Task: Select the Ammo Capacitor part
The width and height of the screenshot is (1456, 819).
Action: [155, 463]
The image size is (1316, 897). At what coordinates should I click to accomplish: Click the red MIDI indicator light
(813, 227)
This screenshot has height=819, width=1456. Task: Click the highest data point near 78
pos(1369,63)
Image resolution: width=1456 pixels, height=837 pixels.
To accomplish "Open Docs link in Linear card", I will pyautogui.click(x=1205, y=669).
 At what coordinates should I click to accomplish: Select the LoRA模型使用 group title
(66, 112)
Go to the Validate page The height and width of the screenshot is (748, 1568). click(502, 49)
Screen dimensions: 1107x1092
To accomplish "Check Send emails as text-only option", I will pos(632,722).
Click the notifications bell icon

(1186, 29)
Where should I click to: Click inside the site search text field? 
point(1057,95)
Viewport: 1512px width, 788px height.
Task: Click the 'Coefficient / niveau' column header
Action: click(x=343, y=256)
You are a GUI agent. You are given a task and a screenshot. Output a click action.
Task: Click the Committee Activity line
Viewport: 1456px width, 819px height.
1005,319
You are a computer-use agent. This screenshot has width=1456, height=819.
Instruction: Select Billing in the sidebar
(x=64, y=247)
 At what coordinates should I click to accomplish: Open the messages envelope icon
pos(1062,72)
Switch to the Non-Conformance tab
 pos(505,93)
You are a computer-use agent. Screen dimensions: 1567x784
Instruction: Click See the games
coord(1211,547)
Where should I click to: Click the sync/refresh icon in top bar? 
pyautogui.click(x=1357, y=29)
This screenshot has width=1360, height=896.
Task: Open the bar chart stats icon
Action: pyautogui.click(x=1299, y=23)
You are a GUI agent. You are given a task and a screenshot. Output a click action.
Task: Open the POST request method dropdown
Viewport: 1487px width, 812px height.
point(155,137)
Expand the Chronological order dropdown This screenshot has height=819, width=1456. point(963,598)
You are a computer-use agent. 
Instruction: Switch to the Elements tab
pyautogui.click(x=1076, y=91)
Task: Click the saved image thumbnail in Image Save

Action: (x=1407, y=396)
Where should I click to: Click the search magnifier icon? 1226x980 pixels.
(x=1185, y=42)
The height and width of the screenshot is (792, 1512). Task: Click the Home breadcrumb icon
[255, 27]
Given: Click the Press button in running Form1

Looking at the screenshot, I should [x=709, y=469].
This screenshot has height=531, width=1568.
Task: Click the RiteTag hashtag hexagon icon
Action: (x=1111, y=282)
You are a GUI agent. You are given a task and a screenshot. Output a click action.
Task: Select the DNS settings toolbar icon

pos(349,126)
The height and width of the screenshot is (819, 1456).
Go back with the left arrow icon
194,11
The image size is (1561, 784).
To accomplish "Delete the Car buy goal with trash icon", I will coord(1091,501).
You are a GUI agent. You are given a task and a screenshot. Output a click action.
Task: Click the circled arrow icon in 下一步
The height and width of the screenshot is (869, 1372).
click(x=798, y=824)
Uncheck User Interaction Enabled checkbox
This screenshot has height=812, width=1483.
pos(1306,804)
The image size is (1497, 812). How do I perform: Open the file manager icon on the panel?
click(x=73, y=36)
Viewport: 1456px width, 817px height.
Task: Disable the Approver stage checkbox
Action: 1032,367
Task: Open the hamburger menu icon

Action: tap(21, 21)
........
_Your assignment:_
Quote verbatim the line containing "At what coordinates should I click to accomplish: Open" and every line after it through the end of the records above.

_Output:_
 At what coordinates should I click to accomplish: Open the messages envelope icon
pos(1062,72)
Switch to the Non-Conformance tab
 pos(505,93)
You are a computer-use agent. Screen dimensions: 1567x784
Instruction: Click See the games
coord(1211,547)
Where should I click to: Click the sync/refresh icon in top bar? 
pyautogui.click(x=1357, y=29)
This screenshot has width=1360, height=896.
Task: Open the bar chart stats icon
Action: pyautogui.click(x=1299, y=23)
You are a GUI agent. You are given a task and a screenshot. Output a click action.
Task: Open the POST request method dropdown
Viewport: 1487px width, 812px height.
point(155,137)
Expand the Chronological order dropdown This screenshot has height=819, width=1456. point(963,598)
You are a computer-use agent. 
Instruction: Switch to the Elements tab
pyautogui.click(x=1076, y=91)
Task: Click the saved image thumbnail in Image Save

Action: (x=1407, y=396)
Where should I click to: Click the search magnifier icon? 1226x980 pixels.
(x=1185, y=42)
The height and width of the screenshot is (792, 1512). Task: Click the Home breadcrumb icon
[255, 27]
Given: Click the Press button in running Form1

Looking at the screenshot, I should [x=709, y=469].
This screenshot has height=531, width=1568.
Task: Click the RiteTag hashtag hexagon icon
Action: (x=1111, y=282)
You are a GUI agent. You are given a task and a screenshot. Output a click action.
Task: Select the DNS settings toolbar icon

pos(349,126)
The height and width of the screenshot is (819, 1456).
Go back with the left arrow icon
194,11
The image size is (1561, 784).
To accomplish "Delete the Car buy goal with trash icon", I will coord(1091,501).
You are a GUI agent. You are given a task and a screenshot. Output a click action.
Task: Click the circled arrow icon in 下一步
The height and width of the screenshot is (869, 1372).
click(x=798, y=824)
Uncheck User Interaction Enabled checkbox
This screenshot has height=812, width=1483.
pos(1306,804)
The image size is (1497, 812). How do I perform: Open the file manager icon on the panel?
click(x=73, y=36)
Viewport: 1456px width, 817px height.
Task: Disable the Approver stage checkbox
Action: 1032,367
Task: Open the hamburger menu icon

Action: tap(21, 21)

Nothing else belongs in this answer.